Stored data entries
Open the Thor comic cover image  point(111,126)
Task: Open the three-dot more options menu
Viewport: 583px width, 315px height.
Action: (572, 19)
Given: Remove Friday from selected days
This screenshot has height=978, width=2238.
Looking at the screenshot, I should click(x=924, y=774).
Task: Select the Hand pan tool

[Instructions to follow] Search the entries above for the string "Task". Copy each line in which it appears.

[Completed exercise]
Task: Open the three-dot more options menu
Task: Select the Hand pan tool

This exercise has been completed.